◆ **AIM OF THE EXERCISE**: Up to and including the line with "Ej upphovsrätt: Public", return every line from the start of the entries below exactly.

EXERCISE MATERIAL START

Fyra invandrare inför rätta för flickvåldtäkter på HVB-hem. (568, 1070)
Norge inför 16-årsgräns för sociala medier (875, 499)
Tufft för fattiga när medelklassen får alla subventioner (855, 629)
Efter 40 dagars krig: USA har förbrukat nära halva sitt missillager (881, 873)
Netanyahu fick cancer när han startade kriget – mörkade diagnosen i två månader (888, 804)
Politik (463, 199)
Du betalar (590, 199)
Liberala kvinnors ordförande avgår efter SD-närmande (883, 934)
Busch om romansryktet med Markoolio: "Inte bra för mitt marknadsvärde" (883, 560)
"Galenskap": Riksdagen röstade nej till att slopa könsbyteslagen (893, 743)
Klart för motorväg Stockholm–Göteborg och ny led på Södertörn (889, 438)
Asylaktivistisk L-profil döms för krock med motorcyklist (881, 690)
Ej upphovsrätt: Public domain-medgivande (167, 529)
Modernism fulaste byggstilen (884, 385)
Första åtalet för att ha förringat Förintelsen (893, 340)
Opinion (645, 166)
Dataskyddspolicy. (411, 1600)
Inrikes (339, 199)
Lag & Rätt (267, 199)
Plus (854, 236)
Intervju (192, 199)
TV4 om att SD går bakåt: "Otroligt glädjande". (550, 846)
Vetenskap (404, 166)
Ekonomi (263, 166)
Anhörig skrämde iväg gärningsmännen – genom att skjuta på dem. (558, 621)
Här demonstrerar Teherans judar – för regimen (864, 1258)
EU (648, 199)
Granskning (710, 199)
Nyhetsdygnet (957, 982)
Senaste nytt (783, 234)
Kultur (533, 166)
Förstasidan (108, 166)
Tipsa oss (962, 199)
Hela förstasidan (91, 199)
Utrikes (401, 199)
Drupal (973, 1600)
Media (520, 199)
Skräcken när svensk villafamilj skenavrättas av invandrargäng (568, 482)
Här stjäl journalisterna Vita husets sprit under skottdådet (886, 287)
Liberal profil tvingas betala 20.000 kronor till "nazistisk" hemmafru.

EXERCISE MATERIAL END

◆ **RESULT OF THIS EXERCISE**:
Fyra invandrare inför rätta för flickvåldtäkter på HVB-hem. (568, 1070)
Norge inför 16-årsgräns för sociala medier (875, 499)
Tufft för fattiga när medelklassen får alla subventioner (855, 629)
Efter 40 dagars krig: USA har förbrukat nära halva sitt missillager (881, 873)
Netanyahu fick cancer när han startade kriget – mörkade diagnosen i två månader (888, 804)
Politik (463, 199)
Du betalar (590, 199)
Liberala kvinnors ordförande avgår efter SD-närmande (883, 934)
Busch om romansryktet med Markoolio: "Inte bra för mitt marknadsvärde" (883, 560)
"Galenskap": Riksdagen röstade nej till att slopa könsbyteslagen (893, 743)
Klart för motorväg Stockholm–Göteborg och ny led på Södertörn (889, 438)
Asylaktivistisk L-profil döms för krock med motorcyklist (881, 690)
Ej upphovsrätt: Public domain-medgivande (167, 529)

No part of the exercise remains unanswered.